Я вскинул к плечу карабин и успел сделать один быстрый выстрел. Олень сбился с шага и упал на колени, но меньше, чем за один вздох, снова вскочил на ноги, резко свернул вправо и побежал. Он исчез в кустах, и я побежал за ним, забыв о своей усталости, ведомый взволнованным хунч-хунч-хунч Бэбби!
И внезапно провалился в темноту.
Вот таким образом я намеревался закончить и сегодняшний труд, и весь этот раздел моего повествования. Я вытер новое перо Орева и убрал его, закрыл потертый маленький пенал, который нашел там, где мой отец, должно быть, оставил его — в пепле нашей старой лавки, — и запер ящик, в котором хранится этот отчет, уже толстая пачка бумаги.
Но с ним так не получится. Оно не может быть обыкновенным эпизодом, вроде Вайзера, рисующего свою карту, и всего остального. Либо это падение должно быть концом всей работы (что может быть самым мудрым), либо оно вообще не может завершить ее.
Так что позвольте мне сказать это тем, кто может это прочитать. С этим падением закончилась лучшая часть моей жизни. Яма была ее могилой.
Должно быть, уже очень поздно, но я не могу заснуть. Где-то очень далеко Саргасс поет своим волнам.
Глава девятая
КРАЙТ
Когда я пришел в себя, уже почти настал тенеспуск. Потом я долго лежал на спине, изредка открывая глаза и снова закрывая их, глядя и не думая о том, что видел. Небо потемнело, появились звезды. Я помню, как увидел Зеленую прямо над своим обращенным к небу лицом, а потом уже видел не ее, а только невинные звезды, которые убежали от нее, но вернулись, когда она исчезла.
Примерно в это время я почувствовал холод. Я знал, что мне холодно, и хотел бы, чтобы это было не так. Возможно, я двигался, потирая себя руками или обнимая себя и дрожа; я не могу быть уверен. Сверкающие глаза и острые лица приходили и уходили, но я не просил о помощи и не получал ее.

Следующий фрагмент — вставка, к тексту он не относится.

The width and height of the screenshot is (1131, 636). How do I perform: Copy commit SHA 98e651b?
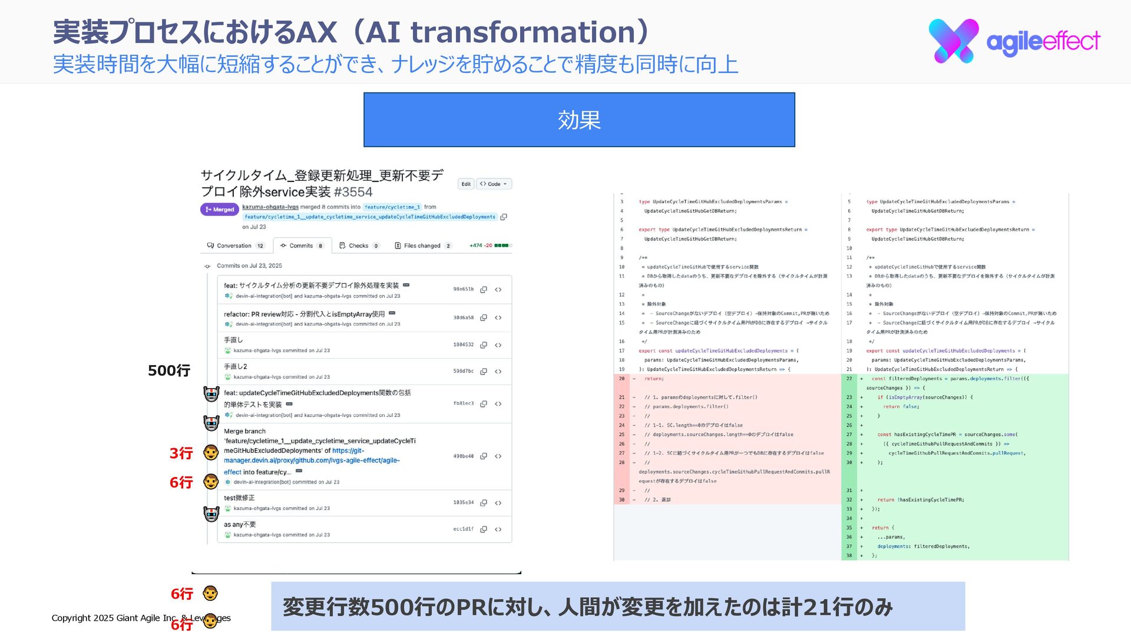tap(484, 290)
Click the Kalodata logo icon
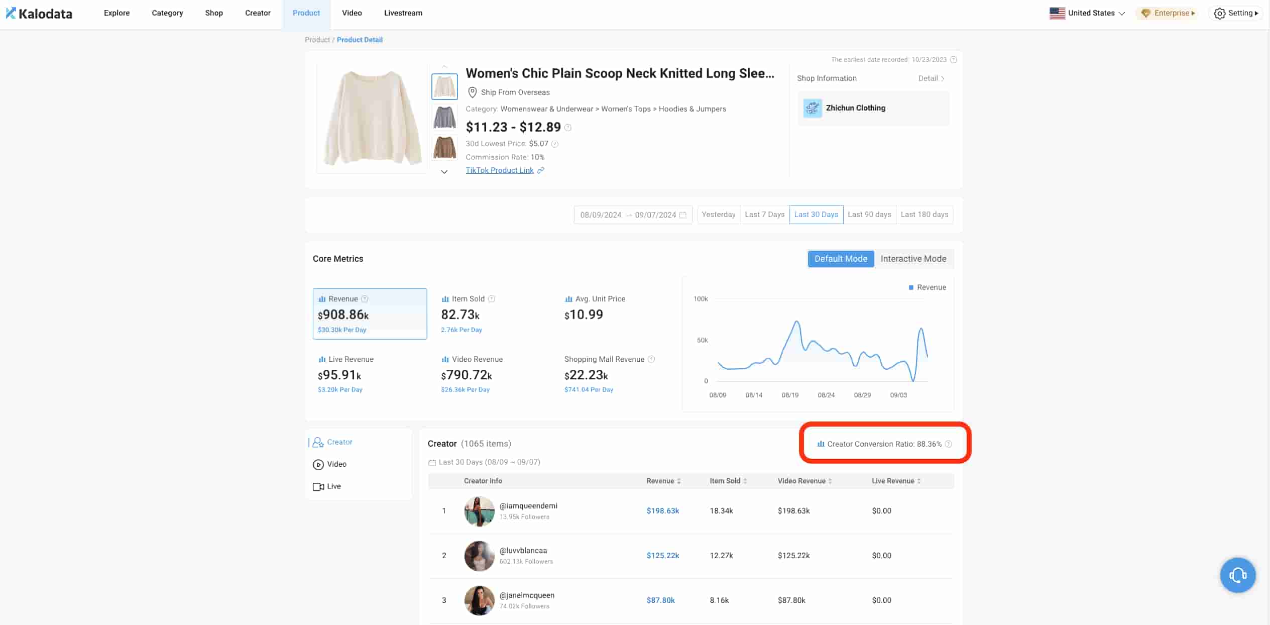Image resolution: width=1270 pixels, height=625 pixels. coord(11,13)
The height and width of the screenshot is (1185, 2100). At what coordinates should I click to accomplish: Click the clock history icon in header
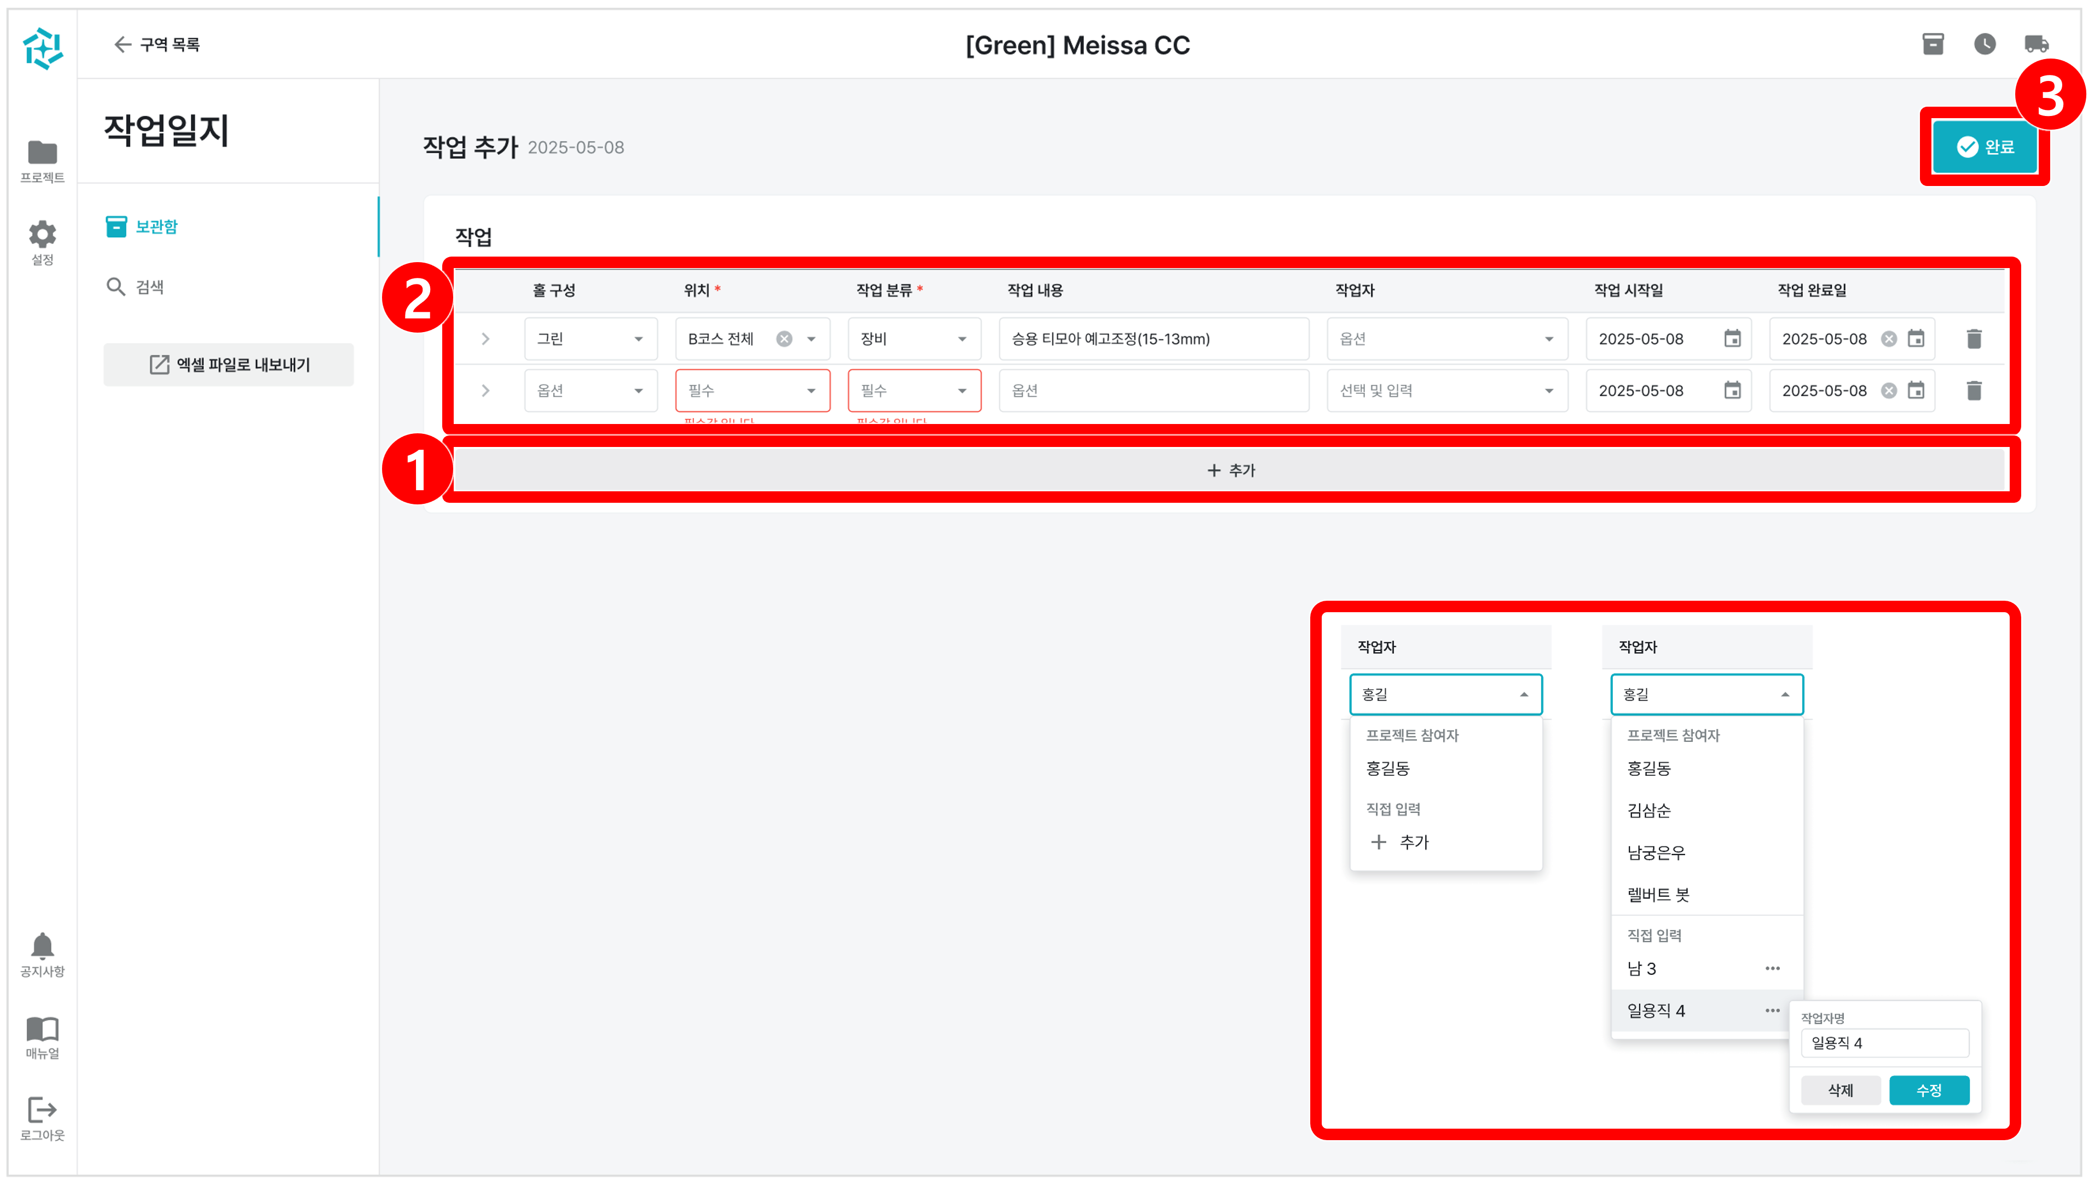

Меня согрел солнечный свет. Я держал глаза закрытыми, зная, что смотреть на солнце будет больно. Когда оно исчезло, я открыл их, чтобы посмотреть, что с ним стало, и увидел знакомую волосатую маску Бэбби, смотрящую на меня через край ямы. Я снова закрыл их, а когда открыл в следующий раз, его уже не было.
Думаю, вскоре после этого я пришел в себя. Я сел, замерзший, полный боли и жуткой жажды. Словно мой дух ушел и оставил мое тело незанятым, как это было на Зеленой; но в этом случае он вернулся, и мои воспоминания (какими бы они ни были) были воспоминаниями тела, а не духа. Снова наступил день, возможно, полдень. Я сидел среди земли и опавших листьев в яме глубиной около двенадцати кубитов.
(Мой собственный рост, надо сказать, в то время составлял три кубита и две ладони — гораздо меньше, чем сейчас. Глядя на стены ямы, пока еще было достаточно светло, я оценил их высоту — в три-четыре раза больше моего роста.)